Exact copies of the lines from the start of the records through the line with "The width and" are what the answer must hold; pictures are not part of it.

[Start of Attachment]

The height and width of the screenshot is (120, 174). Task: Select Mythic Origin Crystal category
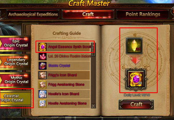(15, 80)
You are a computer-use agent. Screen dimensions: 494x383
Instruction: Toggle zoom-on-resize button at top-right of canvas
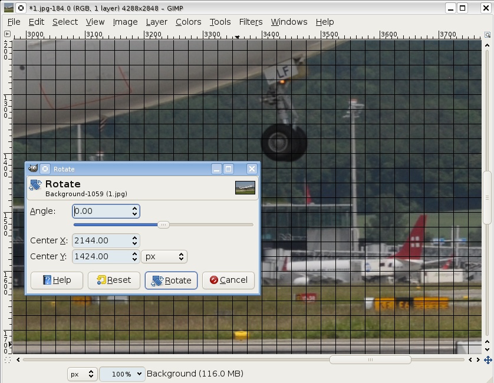[x=488, y=35]
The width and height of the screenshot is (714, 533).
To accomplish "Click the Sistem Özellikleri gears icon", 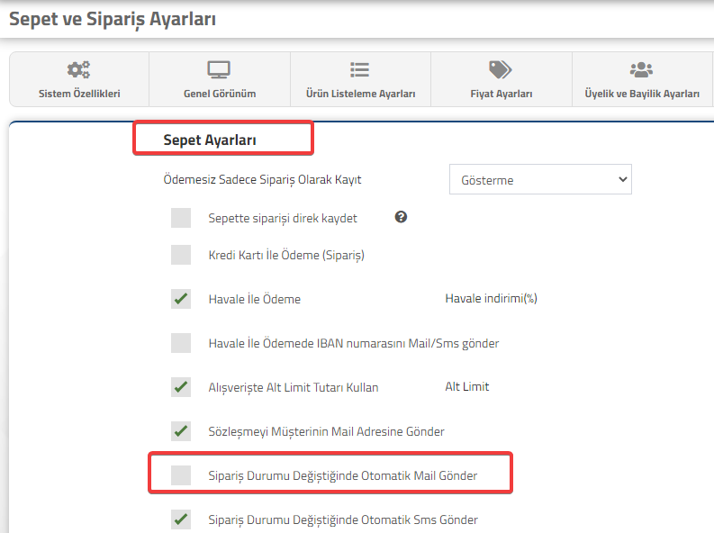I will (x=78, y=69).
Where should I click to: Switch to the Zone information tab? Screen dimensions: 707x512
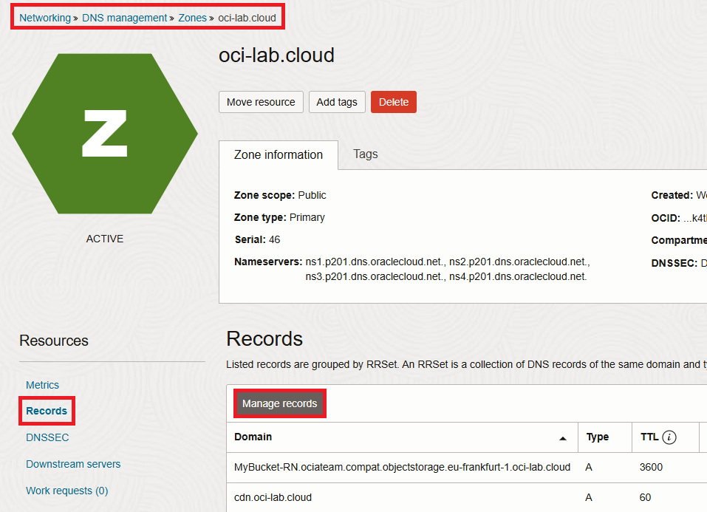(x=279, y=154)
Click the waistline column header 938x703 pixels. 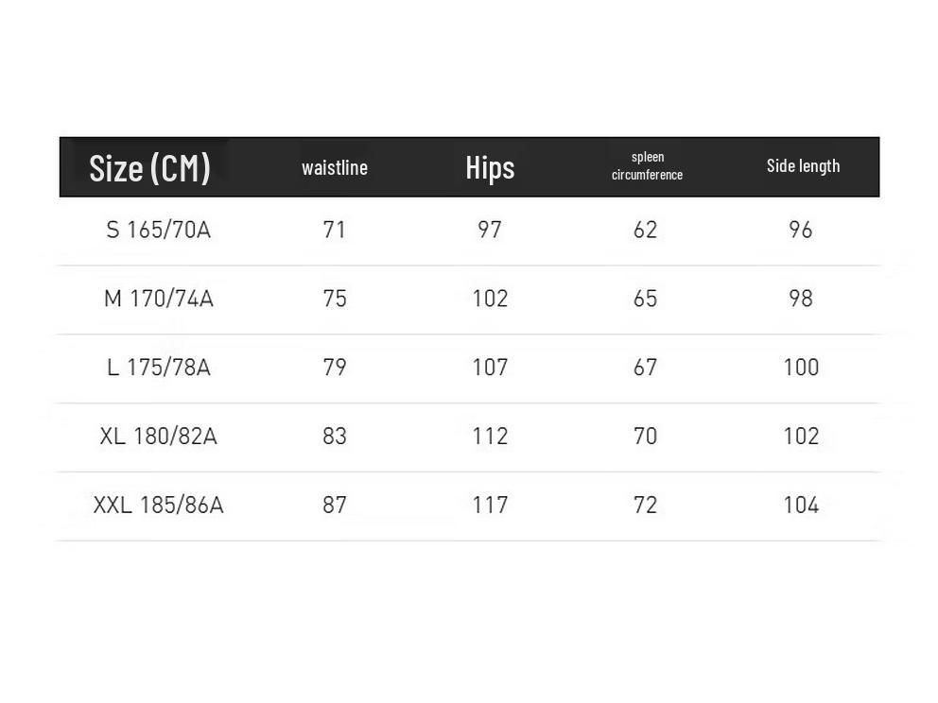tap(335, 168)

[End of Attachment]

RESPONSE AREA —
The height and width of the screenshot is (120, 174). Task: Select Mythic Origin Crystal category
(15, 80)
You are a computer-use agent. Screen dimensions: 494x383
Instruction: Toggle zoom-on-resize button at top-right of canvas
[x=488, y=35]
The width and height of the screenshot is (714, 533).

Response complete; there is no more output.